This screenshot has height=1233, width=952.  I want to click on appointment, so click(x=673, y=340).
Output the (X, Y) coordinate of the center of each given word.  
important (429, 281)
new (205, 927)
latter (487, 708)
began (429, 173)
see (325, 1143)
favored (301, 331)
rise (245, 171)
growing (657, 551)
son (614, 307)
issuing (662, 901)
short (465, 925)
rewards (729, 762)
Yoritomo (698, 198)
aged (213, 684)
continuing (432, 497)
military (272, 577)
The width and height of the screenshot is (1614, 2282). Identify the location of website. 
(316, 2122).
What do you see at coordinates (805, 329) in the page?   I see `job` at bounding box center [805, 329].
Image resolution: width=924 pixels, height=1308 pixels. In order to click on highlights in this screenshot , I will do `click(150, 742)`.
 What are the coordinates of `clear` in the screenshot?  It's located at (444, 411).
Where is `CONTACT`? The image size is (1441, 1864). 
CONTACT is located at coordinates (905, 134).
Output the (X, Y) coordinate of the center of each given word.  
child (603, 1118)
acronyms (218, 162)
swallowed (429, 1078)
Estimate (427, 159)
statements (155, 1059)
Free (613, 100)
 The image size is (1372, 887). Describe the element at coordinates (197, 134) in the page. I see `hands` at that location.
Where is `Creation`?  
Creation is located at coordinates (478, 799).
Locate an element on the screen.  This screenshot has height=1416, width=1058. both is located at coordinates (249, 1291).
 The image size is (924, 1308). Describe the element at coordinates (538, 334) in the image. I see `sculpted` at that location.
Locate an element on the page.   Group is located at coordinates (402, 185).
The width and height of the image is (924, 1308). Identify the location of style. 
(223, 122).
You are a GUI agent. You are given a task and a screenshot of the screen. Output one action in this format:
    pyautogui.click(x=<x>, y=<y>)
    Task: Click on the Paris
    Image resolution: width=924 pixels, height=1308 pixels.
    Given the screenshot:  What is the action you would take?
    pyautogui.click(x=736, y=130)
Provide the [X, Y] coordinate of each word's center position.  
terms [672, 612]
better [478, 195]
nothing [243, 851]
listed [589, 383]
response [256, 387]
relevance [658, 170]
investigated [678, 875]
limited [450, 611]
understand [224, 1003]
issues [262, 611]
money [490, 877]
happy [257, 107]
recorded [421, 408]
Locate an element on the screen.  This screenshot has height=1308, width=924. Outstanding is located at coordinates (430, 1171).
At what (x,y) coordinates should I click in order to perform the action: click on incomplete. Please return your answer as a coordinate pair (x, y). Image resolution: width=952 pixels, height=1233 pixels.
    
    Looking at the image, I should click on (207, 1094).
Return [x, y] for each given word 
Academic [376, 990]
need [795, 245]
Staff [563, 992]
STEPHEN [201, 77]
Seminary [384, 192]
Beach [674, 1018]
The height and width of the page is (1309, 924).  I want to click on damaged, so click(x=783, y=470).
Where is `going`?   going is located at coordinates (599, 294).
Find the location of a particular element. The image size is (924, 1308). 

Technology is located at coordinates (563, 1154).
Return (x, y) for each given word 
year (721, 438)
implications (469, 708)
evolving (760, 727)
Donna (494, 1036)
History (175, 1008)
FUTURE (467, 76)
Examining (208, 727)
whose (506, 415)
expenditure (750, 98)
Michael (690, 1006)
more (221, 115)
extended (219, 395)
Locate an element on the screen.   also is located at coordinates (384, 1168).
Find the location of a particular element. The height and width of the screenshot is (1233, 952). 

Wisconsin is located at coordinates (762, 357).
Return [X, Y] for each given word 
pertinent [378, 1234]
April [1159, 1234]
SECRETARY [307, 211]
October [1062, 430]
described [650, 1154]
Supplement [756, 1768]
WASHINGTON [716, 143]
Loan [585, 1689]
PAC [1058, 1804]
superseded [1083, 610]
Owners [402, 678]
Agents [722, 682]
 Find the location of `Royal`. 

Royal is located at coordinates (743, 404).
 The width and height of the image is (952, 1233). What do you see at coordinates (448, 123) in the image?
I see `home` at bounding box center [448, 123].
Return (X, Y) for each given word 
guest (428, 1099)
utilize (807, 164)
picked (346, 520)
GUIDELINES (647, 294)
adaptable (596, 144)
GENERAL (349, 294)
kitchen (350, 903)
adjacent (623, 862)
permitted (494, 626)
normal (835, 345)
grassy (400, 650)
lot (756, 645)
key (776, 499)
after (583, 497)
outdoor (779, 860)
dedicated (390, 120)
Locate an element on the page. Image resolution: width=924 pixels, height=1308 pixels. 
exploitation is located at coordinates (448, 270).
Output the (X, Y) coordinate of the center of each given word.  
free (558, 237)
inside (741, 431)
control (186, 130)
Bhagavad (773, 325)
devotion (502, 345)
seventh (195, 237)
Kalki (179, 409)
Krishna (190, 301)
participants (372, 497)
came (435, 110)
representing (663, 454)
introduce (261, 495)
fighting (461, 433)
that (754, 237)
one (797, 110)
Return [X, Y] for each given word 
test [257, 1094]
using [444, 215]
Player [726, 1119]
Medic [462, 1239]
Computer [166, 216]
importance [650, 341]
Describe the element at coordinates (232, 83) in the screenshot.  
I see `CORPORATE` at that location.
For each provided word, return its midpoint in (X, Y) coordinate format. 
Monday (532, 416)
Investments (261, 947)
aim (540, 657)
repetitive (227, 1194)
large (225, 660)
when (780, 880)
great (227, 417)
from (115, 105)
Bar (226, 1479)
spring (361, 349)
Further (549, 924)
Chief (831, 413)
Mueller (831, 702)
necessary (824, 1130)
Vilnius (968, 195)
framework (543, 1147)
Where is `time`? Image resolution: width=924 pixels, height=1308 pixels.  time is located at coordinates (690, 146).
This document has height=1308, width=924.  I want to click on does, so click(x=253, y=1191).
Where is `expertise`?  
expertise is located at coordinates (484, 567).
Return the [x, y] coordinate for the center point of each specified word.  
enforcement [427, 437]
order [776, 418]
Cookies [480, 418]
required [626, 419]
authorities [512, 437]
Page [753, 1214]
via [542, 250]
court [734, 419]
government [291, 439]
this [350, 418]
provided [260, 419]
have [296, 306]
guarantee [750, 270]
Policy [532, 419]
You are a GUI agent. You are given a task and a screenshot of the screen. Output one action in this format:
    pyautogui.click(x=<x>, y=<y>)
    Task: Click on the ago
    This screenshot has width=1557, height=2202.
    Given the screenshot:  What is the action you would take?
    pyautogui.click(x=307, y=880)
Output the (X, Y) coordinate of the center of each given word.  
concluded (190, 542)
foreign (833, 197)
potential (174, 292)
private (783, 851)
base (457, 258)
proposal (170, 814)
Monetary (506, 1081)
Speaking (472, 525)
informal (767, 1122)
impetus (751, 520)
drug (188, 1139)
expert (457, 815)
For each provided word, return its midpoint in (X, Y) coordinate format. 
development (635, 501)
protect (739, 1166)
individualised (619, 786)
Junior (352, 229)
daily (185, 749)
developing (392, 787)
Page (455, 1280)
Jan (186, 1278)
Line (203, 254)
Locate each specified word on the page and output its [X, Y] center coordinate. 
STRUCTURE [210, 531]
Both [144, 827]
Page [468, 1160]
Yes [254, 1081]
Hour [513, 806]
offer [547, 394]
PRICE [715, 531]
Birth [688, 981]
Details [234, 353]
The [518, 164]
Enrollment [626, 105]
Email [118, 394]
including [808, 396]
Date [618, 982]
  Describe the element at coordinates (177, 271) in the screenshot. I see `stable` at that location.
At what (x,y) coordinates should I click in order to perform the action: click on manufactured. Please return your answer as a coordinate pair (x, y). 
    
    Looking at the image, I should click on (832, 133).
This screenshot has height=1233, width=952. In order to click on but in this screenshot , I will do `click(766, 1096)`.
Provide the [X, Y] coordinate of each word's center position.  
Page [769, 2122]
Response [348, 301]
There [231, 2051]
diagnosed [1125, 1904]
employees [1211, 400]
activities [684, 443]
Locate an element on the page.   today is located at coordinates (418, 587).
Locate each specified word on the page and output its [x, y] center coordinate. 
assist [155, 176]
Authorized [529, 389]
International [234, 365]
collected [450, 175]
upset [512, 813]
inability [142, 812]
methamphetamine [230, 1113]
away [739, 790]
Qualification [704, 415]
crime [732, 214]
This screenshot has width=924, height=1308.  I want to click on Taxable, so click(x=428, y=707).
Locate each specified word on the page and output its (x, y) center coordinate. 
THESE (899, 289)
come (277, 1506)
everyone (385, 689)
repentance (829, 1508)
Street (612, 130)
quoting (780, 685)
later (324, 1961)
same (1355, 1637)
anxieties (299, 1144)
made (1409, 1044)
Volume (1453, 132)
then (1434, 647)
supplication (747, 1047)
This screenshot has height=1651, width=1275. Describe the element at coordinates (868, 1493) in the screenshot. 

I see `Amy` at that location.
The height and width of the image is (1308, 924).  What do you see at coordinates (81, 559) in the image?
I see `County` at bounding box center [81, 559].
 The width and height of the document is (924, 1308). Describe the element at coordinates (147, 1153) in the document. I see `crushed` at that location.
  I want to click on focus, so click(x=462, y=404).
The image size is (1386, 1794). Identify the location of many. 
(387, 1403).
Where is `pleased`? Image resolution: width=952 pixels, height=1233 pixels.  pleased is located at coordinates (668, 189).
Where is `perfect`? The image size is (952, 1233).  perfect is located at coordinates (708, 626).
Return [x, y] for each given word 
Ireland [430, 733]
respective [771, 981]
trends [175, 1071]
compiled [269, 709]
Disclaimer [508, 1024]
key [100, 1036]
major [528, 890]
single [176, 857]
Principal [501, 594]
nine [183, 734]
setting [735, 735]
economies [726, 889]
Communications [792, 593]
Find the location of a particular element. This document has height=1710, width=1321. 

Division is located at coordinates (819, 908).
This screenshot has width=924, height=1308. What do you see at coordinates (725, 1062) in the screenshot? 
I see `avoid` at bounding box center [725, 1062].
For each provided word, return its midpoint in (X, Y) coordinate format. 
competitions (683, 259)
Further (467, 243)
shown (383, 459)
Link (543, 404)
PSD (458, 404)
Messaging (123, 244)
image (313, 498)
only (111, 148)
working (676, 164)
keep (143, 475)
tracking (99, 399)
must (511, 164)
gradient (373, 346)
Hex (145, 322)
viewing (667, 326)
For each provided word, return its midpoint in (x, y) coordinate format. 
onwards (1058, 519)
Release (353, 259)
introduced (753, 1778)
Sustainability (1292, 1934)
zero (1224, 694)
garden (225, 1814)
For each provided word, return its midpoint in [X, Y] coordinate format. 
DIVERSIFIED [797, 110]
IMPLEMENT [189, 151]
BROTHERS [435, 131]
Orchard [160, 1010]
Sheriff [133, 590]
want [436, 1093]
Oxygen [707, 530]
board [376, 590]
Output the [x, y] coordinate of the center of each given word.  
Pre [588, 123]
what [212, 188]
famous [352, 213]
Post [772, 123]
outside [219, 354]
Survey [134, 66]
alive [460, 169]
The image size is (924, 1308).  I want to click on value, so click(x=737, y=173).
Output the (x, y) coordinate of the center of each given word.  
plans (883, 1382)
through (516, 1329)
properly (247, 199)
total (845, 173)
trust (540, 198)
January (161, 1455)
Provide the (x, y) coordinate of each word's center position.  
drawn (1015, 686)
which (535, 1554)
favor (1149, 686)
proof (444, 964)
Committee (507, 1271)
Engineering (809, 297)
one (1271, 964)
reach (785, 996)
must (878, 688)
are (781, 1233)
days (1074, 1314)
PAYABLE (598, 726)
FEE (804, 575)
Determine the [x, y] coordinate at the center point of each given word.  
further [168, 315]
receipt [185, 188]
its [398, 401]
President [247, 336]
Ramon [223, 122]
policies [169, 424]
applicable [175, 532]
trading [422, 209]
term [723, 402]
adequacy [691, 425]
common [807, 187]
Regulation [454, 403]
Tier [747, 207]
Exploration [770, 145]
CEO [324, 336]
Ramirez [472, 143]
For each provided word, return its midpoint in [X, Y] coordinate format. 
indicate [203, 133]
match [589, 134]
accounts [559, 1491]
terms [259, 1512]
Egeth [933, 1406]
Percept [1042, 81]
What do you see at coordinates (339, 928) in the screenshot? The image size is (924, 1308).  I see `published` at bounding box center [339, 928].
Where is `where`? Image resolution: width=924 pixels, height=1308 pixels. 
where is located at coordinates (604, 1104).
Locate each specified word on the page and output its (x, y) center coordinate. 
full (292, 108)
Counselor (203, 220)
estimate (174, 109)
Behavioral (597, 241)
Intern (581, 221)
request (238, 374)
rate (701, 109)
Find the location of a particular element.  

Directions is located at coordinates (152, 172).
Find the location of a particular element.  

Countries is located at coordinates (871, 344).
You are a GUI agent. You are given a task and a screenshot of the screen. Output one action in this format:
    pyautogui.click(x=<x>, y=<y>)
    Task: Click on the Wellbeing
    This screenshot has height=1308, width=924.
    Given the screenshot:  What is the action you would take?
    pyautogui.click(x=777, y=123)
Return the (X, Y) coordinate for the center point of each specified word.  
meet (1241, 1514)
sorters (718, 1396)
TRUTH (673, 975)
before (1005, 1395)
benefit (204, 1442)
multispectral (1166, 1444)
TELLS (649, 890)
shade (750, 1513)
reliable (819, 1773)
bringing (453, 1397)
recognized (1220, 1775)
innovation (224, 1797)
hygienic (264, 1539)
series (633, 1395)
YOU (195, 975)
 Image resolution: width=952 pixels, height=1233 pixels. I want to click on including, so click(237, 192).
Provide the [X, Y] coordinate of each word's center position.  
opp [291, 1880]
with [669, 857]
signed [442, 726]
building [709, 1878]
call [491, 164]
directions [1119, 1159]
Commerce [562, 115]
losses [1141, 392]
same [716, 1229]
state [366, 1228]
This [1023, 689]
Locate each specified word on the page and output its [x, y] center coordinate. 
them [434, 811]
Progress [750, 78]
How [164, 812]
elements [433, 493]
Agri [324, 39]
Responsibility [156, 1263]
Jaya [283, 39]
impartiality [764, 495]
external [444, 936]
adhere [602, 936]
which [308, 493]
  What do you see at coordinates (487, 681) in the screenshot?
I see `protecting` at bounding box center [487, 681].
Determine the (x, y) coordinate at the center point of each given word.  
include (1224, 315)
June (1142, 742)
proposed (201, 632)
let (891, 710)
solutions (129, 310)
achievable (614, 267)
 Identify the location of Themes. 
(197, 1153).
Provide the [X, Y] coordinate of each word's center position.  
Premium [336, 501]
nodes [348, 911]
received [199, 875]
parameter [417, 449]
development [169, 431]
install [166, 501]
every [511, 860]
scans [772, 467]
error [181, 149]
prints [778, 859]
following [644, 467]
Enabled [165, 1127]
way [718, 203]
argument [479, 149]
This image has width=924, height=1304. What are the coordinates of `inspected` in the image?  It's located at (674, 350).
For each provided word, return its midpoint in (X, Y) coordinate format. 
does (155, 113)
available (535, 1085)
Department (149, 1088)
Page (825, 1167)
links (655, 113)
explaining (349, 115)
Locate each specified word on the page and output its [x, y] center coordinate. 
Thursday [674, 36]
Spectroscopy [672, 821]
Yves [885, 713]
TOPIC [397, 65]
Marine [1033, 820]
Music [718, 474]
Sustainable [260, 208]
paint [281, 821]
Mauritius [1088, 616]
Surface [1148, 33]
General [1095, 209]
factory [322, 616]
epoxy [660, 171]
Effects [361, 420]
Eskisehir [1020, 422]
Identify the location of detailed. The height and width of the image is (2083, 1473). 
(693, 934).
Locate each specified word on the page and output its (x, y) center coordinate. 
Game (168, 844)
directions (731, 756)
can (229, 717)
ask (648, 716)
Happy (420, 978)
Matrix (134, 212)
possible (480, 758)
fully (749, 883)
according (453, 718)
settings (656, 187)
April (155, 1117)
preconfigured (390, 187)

### What you should do:
Could you reproduce verbatim the data above, from its first line through the line containing "(316, 2122).", with both of those lines included?

### Answer for the task:
This screenshot has height=1233, width=952.  I want to click on appointment, so click(x=673, y=340).
Output the (X, Y) coordinate of the center of each given word.  
important (429, 281)
new (205, 927)
latter (487, 708)
began (429, 173)
see (325, 1143)
favored (301, 331)
rise (245, 171)
growing (657, 551)
son (614, 307)
issuing (662, 901)
short (465, 925)
rewards (729, 762)
Yoritomo (698, 198)
aged (213, 684)
continuing (432, 497)
military (272, 577)
The width and height of the screenshot is (1614, 2282). Identify the location of website. 
(316, 2122).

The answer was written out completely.